The Copyright Act 13 provides that copyright protection does not require registration or fulfilment of any formalities (following the principle of the absence of formalities) 14 and that the creation of a work gives rise to copyright. 15 Works that enjoy copyright protection have to be "original results in the literary, artistic or scientific domain which are expressed in an objective form and can be perceived and reproduced in this form". 16 At the same time, "[t]he purpose, value, specific form of expression or manner of fixation of a work shall not be the grounds for the non-recognition of copyright". 17
There are provisions in the Copyright Act that make it virtually impossible to challenge the legal validity of the protection of a work by copyright. For instance, § 4 (6) of the Copyright Act sets out that "[t]he protection of a work by copyright is presumed except if, based on this Act or other copyright legislation, there are apparent circumstances which preclude this. The burden of proof lies on the person who contests the protection of a work by copyright". Already early decisions of the Estonian Supreme Court have supported the argument that it is very complicated to challenge the legal validity of copyright protection of a work. 18
On the basis of the above, it can be said that the absence of registration requirements has not caused significant disputes as to the existence and legal validity of copyright protection. One of the main reasons is that copyright protects not ideas but expression of ideas. Furthermore, the expression itself does not have to be new in the sense of patent law but has to be original. Originality is defined as "the author's own intellectual creation". 19 This means that there are no legal obstacles to using an independently created work even though it is very similar to a pre-existing work created by somebody else. It has also been noted that "[i]f the level of originality of a work is very low, then it is difficult to distinguish the work from its idea". 20 The author agrees that works with a high level of originality enjoy stronger protection than do works with a low level of originality. The likelihood of independent creation of a similar work decreases if the work is highly original.

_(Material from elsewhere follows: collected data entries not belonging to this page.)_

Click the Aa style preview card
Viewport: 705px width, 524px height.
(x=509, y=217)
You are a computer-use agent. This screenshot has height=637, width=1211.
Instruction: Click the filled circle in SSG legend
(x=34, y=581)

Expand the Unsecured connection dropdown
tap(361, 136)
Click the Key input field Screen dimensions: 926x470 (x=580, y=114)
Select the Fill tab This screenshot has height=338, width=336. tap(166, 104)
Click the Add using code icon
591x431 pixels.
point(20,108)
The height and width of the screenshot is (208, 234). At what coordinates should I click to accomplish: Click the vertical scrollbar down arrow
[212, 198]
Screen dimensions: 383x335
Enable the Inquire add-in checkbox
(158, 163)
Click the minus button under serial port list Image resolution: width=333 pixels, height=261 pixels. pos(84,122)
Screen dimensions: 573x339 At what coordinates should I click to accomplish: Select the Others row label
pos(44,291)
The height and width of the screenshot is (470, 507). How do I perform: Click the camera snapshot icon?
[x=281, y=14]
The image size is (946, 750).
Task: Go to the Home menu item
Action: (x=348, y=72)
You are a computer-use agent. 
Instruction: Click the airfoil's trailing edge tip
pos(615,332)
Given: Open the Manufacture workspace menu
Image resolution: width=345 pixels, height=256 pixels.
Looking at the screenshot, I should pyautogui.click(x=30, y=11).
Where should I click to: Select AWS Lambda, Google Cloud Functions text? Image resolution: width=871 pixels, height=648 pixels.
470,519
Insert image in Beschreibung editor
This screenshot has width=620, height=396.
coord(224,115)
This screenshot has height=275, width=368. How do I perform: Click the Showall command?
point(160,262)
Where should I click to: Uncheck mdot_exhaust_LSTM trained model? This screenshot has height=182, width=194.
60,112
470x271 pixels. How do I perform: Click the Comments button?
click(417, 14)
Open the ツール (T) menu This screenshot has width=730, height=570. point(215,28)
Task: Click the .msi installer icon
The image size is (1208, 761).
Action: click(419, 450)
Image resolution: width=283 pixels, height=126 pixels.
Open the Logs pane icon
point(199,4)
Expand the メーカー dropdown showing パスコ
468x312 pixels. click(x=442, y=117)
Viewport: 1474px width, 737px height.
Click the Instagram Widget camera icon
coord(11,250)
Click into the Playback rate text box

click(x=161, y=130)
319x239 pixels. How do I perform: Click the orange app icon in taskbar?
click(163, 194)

To sum up, the utilisation of copyright-protected works is not substantially hindered by the possibility of a successful challenge to the protection by copyright. Firstly, it is almost impossible to prove that a work does not enjoy copyright protection. Secondly, on account of the concept of originality, different embodiments of the same idea are protectable. 21 Still the exact scope of copyright protection can cause disputes. 22 The present author is of the opinion that there is no need to amend the legal framework under analysis to make it more innovation-friendly. Some measures, however, could be taken at the company level. Since the principle of presumption of authorship 23 does not always preclude authorship disputes 24 , companies whose business models depend on copyright protection should develop procedures to guarantee the existence of proof of their title.
There are also other problems of copyright regimes, such as issues related to ownership of a work created in the fulfilment of contractual obligations 25 , exercise of moral and economic rights, limitations, and procedural issues (e.g., estimating damages and proving infringement on the Internet 26 ), which should not be ignored by entrepreneurs. Proper IP management (with conclusion of detailed contracts, development of enforcement strategy, etc.) could be of great help.